## [Set tasks]
a) Which TensorFlow version does the Inclusive Classifier notebook say was used to run it?
b) Please continue the Inclusive Classifier notebook from the point where it stops.

***** Text to read *****

## Inclusile classifier model performance metrics with tf.Keras using data in TFRecord format

This notebook loads a trained model for the dense neural network using the Inclusive Classifier.
This uses as input the list of particles + the High Level Features. Data is prepared from Parquet using Apache Spark, into TFRecord format and used with tf.Data and tf.io in tf.keras.
Training is done in a separate notebook and/or distributed code.

To run this notebook we used the following configuration:
* *Software stack*: TensorFlow 2.0.0-rc0
* *Platform*: CentOS 7, Python 3.6

In [1]:
import tensorflow as tf
import numpy as np
from tensorflow.keras.optimizers import Adam
from tensorflow.keras import Sequential, Input, Model
from tensorflow.keras.layers import Masking, Dense, Activation, GRU, Dropout, concatenate

tf.version.VERSION
# only needed for TensorFlow 1.x
# tf.enable_eager_execution()

'2.0.0-rc0'

# Load the trained model

In [2]:
model_path = "./mymodel.tf"

model = tf.keras.models.load_model(model_path)

## Load test data in TFRecord format, using tf.data and tf.io

In [3]:
# test dataset 
PATH = "/home/canali/Data/testUndersampled.tfrecord"
files_test_dataset = tf.data.Dataset.list_files(PATH+"/part-r-*", shuffle=False)
#files_test_dataset = tf.data.Dataset.list_files(PATH+"/part-r-0000*")

In [4]:
# tunable
num_parallel_reads=8

test_dataset = files_test_dataset.prefetch(buffer_size=tf.data.experimental.AUTOTUNE).interleave(
    tf.data.TFRecordDataset, 
    cycle_length=num_parallel_reads,
    num_parallel_calls=tf.data.experimental.AUTOTUNE)

In [5]:
# Function to decode TF records into the required features and labels
def decode(serialized_example):
    deser_features = tf.io.parse_single_example(
      serialized_example,
      # Defaults are not specified since both keys are required.

***** Extracted records *****

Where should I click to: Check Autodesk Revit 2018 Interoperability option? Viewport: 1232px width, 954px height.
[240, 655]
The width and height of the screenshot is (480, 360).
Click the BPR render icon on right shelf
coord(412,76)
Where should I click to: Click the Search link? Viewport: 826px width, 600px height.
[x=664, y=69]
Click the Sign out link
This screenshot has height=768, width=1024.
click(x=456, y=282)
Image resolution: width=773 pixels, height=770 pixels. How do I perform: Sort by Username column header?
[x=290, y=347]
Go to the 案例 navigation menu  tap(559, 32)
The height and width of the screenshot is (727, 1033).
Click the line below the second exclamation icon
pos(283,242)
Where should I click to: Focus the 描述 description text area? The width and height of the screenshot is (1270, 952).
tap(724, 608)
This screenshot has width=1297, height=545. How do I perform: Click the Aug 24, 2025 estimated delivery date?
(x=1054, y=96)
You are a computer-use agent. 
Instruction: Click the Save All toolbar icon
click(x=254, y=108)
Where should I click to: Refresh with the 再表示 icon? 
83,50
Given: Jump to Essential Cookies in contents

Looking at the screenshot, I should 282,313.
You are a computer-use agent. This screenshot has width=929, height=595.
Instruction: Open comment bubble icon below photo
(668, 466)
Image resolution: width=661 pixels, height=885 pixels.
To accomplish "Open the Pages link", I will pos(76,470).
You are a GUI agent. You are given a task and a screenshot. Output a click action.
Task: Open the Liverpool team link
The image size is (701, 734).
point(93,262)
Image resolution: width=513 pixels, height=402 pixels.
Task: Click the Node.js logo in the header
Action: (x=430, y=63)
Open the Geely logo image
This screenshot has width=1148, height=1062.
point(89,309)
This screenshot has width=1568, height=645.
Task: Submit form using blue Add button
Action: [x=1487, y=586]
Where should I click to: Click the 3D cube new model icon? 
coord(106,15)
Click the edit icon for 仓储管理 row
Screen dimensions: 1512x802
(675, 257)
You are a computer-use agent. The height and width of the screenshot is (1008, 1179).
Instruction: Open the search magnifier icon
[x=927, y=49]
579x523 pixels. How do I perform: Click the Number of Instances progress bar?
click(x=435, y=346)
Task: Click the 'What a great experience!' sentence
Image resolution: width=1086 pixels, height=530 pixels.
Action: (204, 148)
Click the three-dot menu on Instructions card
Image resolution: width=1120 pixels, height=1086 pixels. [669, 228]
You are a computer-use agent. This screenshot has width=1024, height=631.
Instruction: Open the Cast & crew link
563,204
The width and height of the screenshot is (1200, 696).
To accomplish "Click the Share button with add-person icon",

*****

## [Written responses]
a) TensorFlow 2.0.0-rc0

b)
      features={
          'HLF_input': tf.io.FixedLenFeature((14), tf.float32),
          'GRU_input': tf.io.FixedLenFeature((801,19), tf.float32),
          'encoded_label': tf.io.FixedLenFeature((3), tf.float32),
          })
    return((deser_features['GRU_input'], deser_features['HLF_input']), deser_features['encoded_label'])

In [6]:
parsed_test_dataset=test_dataset.map(decode, num_parallel_calls=tf.data.experimental.AUTOTUNE)

In [7]:
# tunable
test_batch_size = 10240

test=parsed_test_dataset.batch(test_batch_size)
test=test.prefetch(buffer_size=tf.data.experimental.AUTOTUNE)
test=test.repeat()

In [8]:
num_test_samples=856090 # there are 856090 samples in the test dataset

validation_steps=num_test_samples//test_batch_size  
validation_steps

83

## Confusion Matrix

In [9]:
%time model.evaluate(test, steps=validation_steps)

CPU times: user 3min 11s, sys: 44.2 s, total: 3min 55s
Wall time: 42 s


[0.11281443306480546, 0.95959854]

In [10]:
%time y_pred = model.predict(test, steps=validation_steps)
num_entries=y_pred[:,0].size

CPU times: user 3min 7s, sys: 40.1 s, total: 3min 47s
Wall time: 39.5 s


In [11]:
%time y_test_all = [labels.numpy() for features,labels in parsed_test_dataset.__iter__()]

CPU times: user 5min 2s, sys: 47 s, total: 5min 49s
Wall time: 2min 34s


In [12]:
y_true = np.stack(y_test_all[:num_entries])

In [13]:
from sklearn.metrics import accuracy_score

print('Accuracy of the HLF classifier: {:.4f}'.format(
    accuracy_score(np.argmax(y_true, axis=1),np.argmax(y_pred, axis=1))))

Accuracy of the HLF classifier: 0.9596


In [14]:
%matplotlib notebook
import matplotlib.pyplot as plt 
plt.style.use('seaborn-darkgrid')
import seaborn as sns
from sklearn.metrics import confusion_matrix
labels_name = ['qcd', 'tt', 'wjets']
labels = [0,1,2]

cm = confusion_matrix(np.argmax(y_true, axis=1), np.argmax(y_pred, axis=1), labels=labels)

## Normalize CM
cm = cm / cm.astype(np.float).sum(axis=1)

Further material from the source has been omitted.